* ASSIGNED TASK *
Only the pictures are to be left out; set down the rest of the records exactly.

═════ GIVEN RECORDS ═════

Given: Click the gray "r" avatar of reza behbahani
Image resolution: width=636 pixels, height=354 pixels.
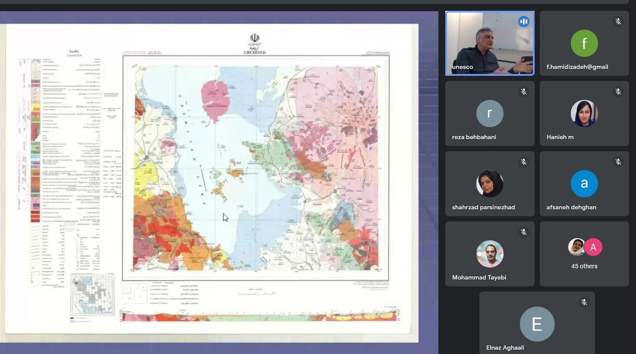Looking at the screenshot, I should (489, 113).
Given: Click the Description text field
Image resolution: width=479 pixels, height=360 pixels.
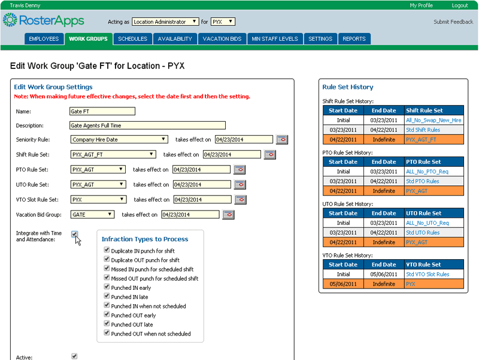Looking at the screenshot, I should click(147, 125).
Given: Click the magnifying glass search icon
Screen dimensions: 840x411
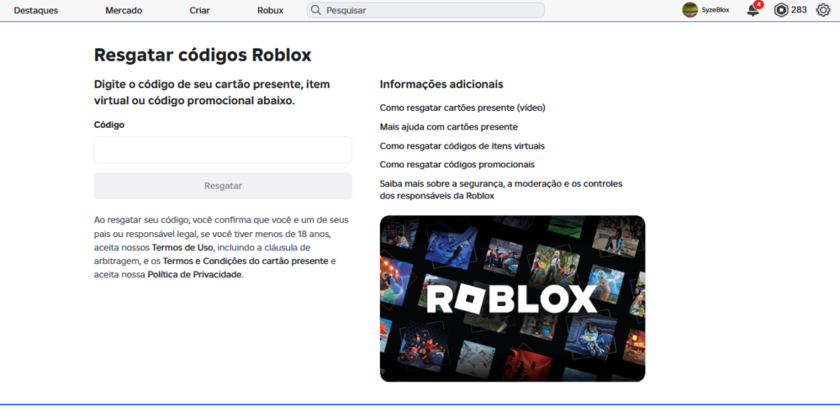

═════

* RESULT BELOW *
Given: Click the gray "r" avatar of reza behbahani
Image resolution: width=636 pixels, height=354 pixels.
Looking at the screenshot, I should (489, 113).
Given: Click the Description text field
Image resolution: width=479 pixels, height=360 pixels.
Looking at the screenshot, I should click(147, 125).
Given: Click the magnifying glass search icon
Screen dimensions: 840x411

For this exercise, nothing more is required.